[Collected data]

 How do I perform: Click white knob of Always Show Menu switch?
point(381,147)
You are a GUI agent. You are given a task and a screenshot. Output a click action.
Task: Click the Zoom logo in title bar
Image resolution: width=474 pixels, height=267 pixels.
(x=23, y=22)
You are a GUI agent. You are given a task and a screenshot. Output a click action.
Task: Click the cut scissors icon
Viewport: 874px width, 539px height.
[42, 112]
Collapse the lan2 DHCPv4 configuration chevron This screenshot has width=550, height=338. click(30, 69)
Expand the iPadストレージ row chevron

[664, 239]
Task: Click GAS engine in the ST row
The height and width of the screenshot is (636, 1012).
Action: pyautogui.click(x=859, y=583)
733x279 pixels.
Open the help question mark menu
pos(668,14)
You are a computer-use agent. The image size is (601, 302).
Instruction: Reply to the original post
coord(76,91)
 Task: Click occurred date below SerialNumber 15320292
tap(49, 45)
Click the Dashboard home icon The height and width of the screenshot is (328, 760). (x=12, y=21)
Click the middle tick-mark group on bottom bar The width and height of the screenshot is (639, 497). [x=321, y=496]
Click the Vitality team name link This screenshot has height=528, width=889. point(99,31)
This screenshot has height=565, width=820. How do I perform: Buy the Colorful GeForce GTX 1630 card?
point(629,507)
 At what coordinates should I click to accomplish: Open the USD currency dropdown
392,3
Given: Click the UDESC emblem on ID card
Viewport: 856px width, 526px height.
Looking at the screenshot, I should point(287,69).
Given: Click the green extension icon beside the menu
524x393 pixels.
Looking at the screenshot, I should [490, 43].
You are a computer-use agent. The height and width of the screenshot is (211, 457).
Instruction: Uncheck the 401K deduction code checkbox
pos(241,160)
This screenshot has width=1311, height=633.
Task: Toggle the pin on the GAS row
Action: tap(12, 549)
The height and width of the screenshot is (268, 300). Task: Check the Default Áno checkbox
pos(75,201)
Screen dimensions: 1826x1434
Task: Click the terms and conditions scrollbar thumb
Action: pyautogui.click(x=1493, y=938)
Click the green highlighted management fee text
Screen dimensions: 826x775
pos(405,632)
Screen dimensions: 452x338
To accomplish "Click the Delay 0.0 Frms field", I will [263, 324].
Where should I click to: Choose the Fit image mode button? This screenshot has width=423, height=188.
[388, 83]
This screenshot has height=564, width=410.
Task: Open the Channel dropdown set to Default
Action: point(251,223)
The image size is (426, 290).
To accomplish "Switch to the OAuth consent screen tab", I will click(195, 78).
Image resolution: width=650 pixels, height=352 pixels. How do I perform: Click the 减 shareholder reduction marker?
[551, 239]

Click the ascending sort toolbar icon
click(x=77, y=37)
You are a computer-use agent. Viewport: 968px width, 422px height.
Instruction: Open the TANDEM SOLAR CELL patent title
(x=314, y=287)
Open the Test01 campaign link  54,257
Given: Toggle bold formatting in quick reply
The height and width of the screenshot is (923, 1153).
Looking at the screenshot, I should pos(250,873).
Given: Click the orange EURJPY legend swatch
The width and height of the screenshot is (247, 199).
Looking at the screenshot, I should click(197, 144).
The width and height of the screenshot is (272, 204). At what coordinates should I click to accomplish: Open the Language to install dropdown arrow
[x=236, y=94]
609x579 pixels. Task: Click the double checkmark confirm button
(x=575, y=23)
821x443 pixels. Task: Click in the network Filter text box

» **AIM OF THE TASK**:
Go through the records and set every one down exactly.

» **RESULT BELOW**:
 How do I perform: Click white knob of Always Show Menu switch?
point(381,147)
You are a GUI agent. You are given a task and a screenshot. Output a click action.
Task: Click the Zoom logo in title bar
Image resolution: width=474 pixels, height=267 pixels.
(x=23, y=22)
You are a GUI agent. You are given a task and a screenshot. Output a click action.
Task: Click the cut scissors icon
Viewport: 874px width, 539px height.
[42, 112]
Collapse the lan2 DHCPv4 configuration chevron This screenshot has width=550, height=338. click(30, 69)
Expand the iPadストレージ row chevron

[664, 239]
Task: Click GAS engine in the ST row
The height and width of the screenshot is (636, 1012).
Action: pyautogui.click(x=859, y=583)
733x279 pixels.
Open the help question mark menu
pos(668,14)
You are a computer-use agent. The image size is (601, 302).
Instruction: Reply to the original post
coord(76,91)
 Task: Click occurred date below SerialNumber 15320292
tap(49, 45)
Click the Dashboard home icon The height and width of the screenshot is (328, 760). (x=12, y=21)
Click the middle tick-mark group on bottom bar The width and height of the screenshot is (639, 497). [x=321, y=496]
Click the Vitality team name link This screenshot has height=528, width=889. point(99,31)
This screenshot has height=565, width=820. How do I perform: Buy the Colorful GeForce GTX 1630 card?
point(629,507)
 At what coordinates should I click to accomplish: Open the USD currency dropdown
392,3
Given: Click the UDESC emblem on ID card
Viewport: 856px width, 526px height.
Looking at the screenshot, I should point(287,69).
Given: Click the green extension icon beside the menu
524x393 pixels.
Looking at the screenshot, I should [490, 43].
You are a computer-use agent. The height and width of the screenshot is (211, 457).
Instruction: Uncheck the 401K deduction code checkbox
pos(241,160)
This screenshot has width=1311, height=633.
Task: Toggle the pin on the GAS row
Action: tap(12, 549)
The height and width of the screenshot is (268, 300). Task: Check the Default Áno checkbox
pos(75,201)
Screen dimensions: 1826x1434
Task: Click the terms and conditions scrollbar thumb
Action: pyautogui.click(x=1493, y=938)
Click the green highlighted management fee text
Screen dimensions: 826x775
pos(405,632)
Screen dimensions: 452x338
To accomplish "Click the Delay 0.0 Frms field", I will [263, 324].
Where should I click to: Choose the Fit image mode button? This screenshot has width=423, height=188.
[388, 83]
This screenshot has height=564, width=410.
Task: Open the Channel dropdown set to Default
Action: point(251,223)
The image size is (426, 290).
To accomplish "Switch to the OAuth consent screen tab", I will click(195, 78).
Image resolution: width=650 pixels, height=352 pixels. How do I perform: Click the 减 shareholder reduction marker?
[551, 239]

Click the ascending sort toolbar icon
click(x=77, y=37)
You are a computer-use agent. Viewport: 968px width, 422px height.
Instruction: Open the TANDEM SOLAR CELL patent title
(x=314, y=287)
Open the Test01 campaign link  54,257
Given: Toggle bold formatting in quick reply
The height and width of the screenshot is (923, 1153).
Looking at the screenshot, I should pos(250,873).
Given: Click the orange EURJPY legend swatch
The width and height of the screenshot is (247, 199).
Looking at the screenshot, I should click(197, 144).
The width and height of the screenshot is (272, 204). At what coordinates should I click to accomplish: Open the Language to install dropdown arrow
[x=236, y=94]
609x579 pixels. Task: Click the double checkmark confirm button
(x=575, y=23)
821x443 pixels. Task: Click in the network Filter text box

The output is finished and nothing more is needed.